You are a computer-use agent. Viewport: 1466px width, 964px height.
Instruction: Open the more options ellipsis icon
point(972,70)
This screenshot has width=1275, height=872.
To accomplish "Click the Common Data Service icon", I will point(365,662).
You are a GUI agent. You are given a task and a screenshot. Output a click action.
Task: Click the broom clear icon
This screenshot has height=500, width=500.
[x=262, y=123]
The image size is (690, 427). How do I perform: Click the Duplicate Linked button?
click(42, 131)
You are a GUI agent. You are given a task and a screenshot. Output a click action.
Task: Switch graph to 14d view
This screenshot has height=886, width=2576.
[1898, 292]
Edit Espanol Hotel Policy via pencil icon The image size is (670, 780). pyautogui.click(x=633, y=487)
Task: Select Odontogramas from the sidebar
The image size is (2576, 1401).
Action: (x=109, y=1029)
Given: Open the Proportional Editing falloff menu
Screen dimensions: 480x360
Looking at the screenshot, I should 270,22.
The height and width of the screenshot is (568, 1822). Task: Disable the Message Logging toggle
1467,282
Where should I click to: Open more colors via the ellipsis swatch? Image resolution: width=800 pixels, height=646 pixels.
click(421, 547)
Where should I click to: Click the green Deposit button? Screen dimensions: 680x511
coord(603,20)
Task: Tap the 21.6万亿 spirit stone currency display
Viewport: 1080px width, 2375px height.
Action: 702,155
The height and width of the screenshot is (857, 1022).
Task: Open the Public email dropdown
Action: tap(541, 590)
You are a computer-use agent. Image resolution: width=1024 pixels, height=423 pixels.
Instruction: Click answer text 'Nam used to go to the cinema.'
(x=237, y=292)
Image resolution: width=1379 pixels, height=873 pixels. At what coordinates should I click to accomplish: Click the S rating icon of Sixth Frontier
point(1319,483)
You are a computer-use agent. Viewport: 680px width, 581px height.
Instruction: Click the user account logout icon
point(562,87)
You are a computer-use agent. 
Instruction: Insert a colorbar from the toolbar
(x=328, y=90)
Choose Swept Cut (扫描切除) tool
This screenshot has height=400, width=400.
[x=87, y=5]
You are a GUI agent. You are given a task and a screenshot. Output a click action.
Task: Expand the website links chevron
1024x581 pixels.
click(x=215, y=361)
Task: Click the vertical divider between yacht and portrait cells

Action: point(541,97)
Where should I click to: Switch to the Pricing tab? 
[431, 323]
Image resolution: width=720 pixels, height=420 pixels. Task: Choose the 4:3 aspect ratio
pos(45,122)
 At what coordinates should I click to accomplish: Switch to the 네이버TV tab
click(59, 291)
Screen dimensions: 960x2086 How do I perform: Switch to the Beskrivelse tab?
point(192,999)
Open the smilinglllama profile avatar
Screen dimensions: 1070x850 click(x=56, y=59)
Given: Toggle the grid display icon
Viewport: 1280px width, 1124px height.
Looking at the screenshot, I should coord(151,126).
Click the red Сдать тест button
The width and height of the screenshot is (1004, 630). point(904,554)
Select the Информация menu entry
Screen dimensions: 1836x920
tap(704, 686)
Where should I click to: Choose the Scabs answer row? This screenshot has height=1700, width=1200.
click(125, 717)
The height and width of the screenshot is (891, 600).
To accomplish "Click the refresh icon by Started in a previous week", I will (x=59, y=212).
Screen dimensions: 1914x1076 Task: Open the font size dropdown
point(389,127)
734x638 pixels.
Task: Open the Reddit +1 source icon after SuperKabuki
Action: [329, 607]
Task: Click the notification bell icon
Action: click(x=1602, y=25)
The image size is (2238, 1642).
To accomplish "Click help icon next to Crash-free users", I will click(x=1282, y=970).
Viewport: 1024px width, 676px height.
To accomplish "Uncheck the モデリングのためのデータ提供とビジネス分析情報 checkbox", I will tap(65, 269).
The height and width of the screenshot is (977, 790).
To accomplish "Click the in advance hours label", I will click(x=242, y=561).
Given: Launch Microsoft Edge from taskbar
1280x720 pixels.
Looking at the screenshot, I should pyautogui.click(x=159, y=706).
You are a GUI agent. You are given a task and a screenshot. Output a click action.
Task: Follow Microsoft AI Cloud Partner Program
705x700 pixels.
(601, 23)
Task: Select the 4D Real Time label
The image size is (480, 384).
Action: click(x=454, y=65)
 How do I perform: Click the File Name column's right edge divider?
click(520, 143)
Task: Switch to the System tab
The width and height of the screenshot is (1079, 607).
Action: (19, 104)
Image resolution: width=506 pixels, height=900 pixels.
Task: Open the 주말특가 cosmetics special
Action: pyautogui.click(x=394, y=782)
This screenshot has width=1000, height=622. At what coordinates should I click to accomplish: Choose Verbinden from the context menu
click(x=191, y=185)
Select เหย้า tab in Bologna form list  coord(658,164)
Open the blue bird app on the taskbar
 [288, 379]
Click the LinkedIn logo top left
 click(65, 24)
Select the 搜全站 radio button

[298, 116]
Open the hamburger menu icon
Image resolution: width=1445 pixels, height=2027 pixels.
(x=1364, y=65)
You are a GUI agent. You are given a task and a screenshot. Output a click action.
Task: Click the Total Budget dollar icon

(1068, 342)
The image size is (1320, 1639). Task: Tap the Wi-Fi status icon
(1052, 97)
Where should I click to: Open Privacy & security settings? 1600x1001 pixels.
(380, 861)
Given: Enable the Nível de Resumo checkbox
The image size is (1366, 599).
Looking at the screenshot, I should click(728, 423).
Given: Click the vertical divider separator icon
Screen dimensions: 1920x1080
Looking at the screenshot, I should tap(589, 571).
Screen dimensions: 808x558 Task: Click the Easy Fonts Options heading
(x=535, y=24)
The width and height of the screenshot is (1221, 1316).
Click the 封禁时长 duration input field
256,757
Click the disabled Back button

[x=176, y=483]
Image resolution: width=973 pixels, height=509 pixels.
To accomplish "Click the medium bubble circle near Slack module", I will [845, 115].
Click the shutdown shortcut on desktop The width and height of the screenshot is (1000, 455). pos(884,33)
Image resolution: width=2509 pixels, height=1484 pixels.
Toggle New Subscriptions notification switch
=-=-=
• [Your goal]:
Your response should be an exact copy of all the records.

• [Answer to the problem]:
You are a computer-use agent. Viewport: 1466px width, 964px height.
Instruction: Open the more options ellipsis icon
point(972,70)
This screenshot has width=1275, height=872.
To accomplish "Click the Common Data Service icon", I will point(365,662).
You are a GUI agent. You are given a task and a screenshot. Output a click action.
Task: Click the broom clear icon
This screenshot has height=500, width=500.
[x=262, y=123]
The image size is (690, 427). How do I perform: Click the Duplicate Linked button?
click(42, 131)
You are a GUI agent. You are given a task and a screenshot. Output a click action.
Task: Switch graph to 14d view
This screenshot has height=886, width=2576.
[1898, 292]
Edit Espanol Hotel Policy via pencil icon The image size is (670, 780). pyautogui.click(x=633, y=487)
Task: Select Odontogramas from the sidebar
The image size is (2576, 1401).
Action: (x=109, y=1029)
Given: Open the Proportional Editing falloff menu
Screen dimensions: 480x360
Looking at the screenshot, I should 270,22.
The height and width of the screenshot is (568, 1822). Task: Disable the Message Logging toggle
1467,282
Where should I click to: Open more colors via the ellipsis swatch? Image resolution: width=800 pixels, height=646 pixels.
click(421, 547)
Where should I click to: Click the green Deposit button? Screen dimensions: 680x511
coord(603,20)
Task: Tap the 21.6万亿 spirit stone currency display
Viewport: 1080px width, 2375px height.
Action: 702,155
The height and width of the screenshot is (857, 1022).
Task: Open the Public email dropdown
Action: tap(541, 590)
You are a computer-use agent. Image resolution: width=1024 pixels, height=423 pixels.
Instruction: Click answer text 'Nam used to go to the cinema.'
(x=237, y=292)
Image resolution: width=1379 pixels, height=873 pixels. At what coordinates should I click to accomplish: Click the S rating icon of Sixth Frontier
point(1319,483)
You are a computer-use agent. Viewport: 680px width, 581px height.
Instruction: Click the user account logout icon
point(562,87)
You are a computer-use agent. 
Instruction: Insert a colorbar from the toolbar
(x=328, y=90)
Choose Swept Cut (扫描切除) tool
This screenshot has height=400, width=400.
[x=87, y=5]
You are a GUI agent. You are given a task and a screenshot. Output a click action.
Task: Expand the website links chevron
1024x581 pixels.
click(x=215, y=361)
Task: Click the vertical divider between yacht and portrait cells

Action: point(541,97)
Where should I click to: Switch to the Pricing tab? 
[431, 323]
Image resolution: width=720 pixels, height=420 pixels. Task: Choose the 4:3 aspect ratio
pos(45,122)
 At what coordinates should I click to accomplish: Switch to the 네이버TV tab
click(59, 291)
Screen dimensions: 960x2086 How do I perform: Switch to the Beskrivelse tab?
point(192,999)
Open the smilinglllama profile avatar
Screen dimensions: 1070x850 click(x=56, y=59)
Given: Toggle the grid display icon
Viewport: 1280px width, 1124px height.
Looking at the screenshot, I should coord(151,126).
Click the red Сдать тест button
The width and height of the screenshot is (1004, 630). point(904,554)
Select the Информация menu entry
Screen dimensions: 1836x920
tap(704, 686)
Where should I click to: Choose the Scabs answer row? This screenshot has height=1700, width=1200.
click(125, 717)
The height and width of the screenshot is (891, 600).
To accomplish "Click the refresh icon by Started in a previous week", I will (x=59, y=212).
Screen dimensions: 1914x1076 Task: Open the font size dropdown
point(389,127)
734x638 pixels.
Task: Open the Reddit +1 source icon after SuperKabuki
Action: [329, 607]
Task: Click the notification bell icon
Action: click(x=1602, y=25)
The image size is (2238, 1642).
To accomplish "Click help icon next to Crash-free users", I will click(x=1282, y=970).
Viewport: 1024px width, 676px height.
To accomplish "Uncheck the モデリングのためのデータ提供とビジネス分析情報 checkbox", I will tap(65, 269).
The height and width of the screenshot is (977, 790).
To accomplish "Click the in advance hours label", I will click(x=242, y=561).
Given: Launch Microsoft Edge from taskbar
1280x720 pixels.
Looking at the screenshot, I should pyautogui.click(x=159, y=706).
You are a GUI agent. You are given a task and a screenshot. Output a click action.
Task: Follow Microsoft AI Cloud Partner Program
705x700 pixels.
(601, 23)
Task: Select the 4D Real Time label
The image size is (480, 384).
Action: click(x=454, y=65)
 How do I perform: Click the File Name column's right edge divider?
click(520, 143)
Task: Switch to the System tab
The width and height of the screenshot is (1079, 607).
Action: (19, 104)
Image resolution: width=506 pixels, height=900 pixels.
Task: Open the 주말특가 cosmetics special
Action: pyautogui.click(x=394, y=782)
This screenshot has width=1000, height=622. At what coordinates should I click to accomplish: Choose Verbinden from the context menu
click(x=191, y=185)
Select เหย้า tab in Bologna form list  coord(658,164)
Open the blue bird app on the taskbar
 [288, 379]
Click the LinkedIn logo top left
 click(65, 24)
Select the 搜全站 radio button

[298, 116]
Open the hamburger menu icon
Image resolution: width=1445 pixels, height=2027 pixels.
(x=1364, y=65)
You are a GUI agent. You are given a task and a screenshot. Output a click action.
Task: Click the Total Budget dollar icon

(1068, 342)
The image size is (1320, 1639). Task: Tap the Wi-Fi status icon
(1052, 97)
Where should I click to: Open Privacy & security settings? 1600x1001 pixels.
(380, 861)
Given: Enable the Nível de Resumo checkbox
The image size is (1366, 599).
Looking at the screenshot, I should click(728, 423).
Given: Click the vertical divider separator icon
Screen dimensions: 1920x1080
Looking at the screenshot, I should tap(589, 571).
Screen dimensions: 808x558 Task: Click the Easy Fonts Options heading
(x=535, y=24)
The width and height of the screenshot is (1221, 1316).
Click the 封禁时长 duration input field
256,757
Click the disabled Back button

[x=176, y=483]
Image resolution: width=973 pixels, height=509 pixels.
To accomplish "Click the medium bubble circle near Slack module", I will [845, 115].
Click the shutdown shortcut on desktop The width and height of the screenshot is (1000, 455). pos(884,33)
Image resolution: width=2509 pixels, height=1484 pixels.
Toggle New Subscriptions notification switch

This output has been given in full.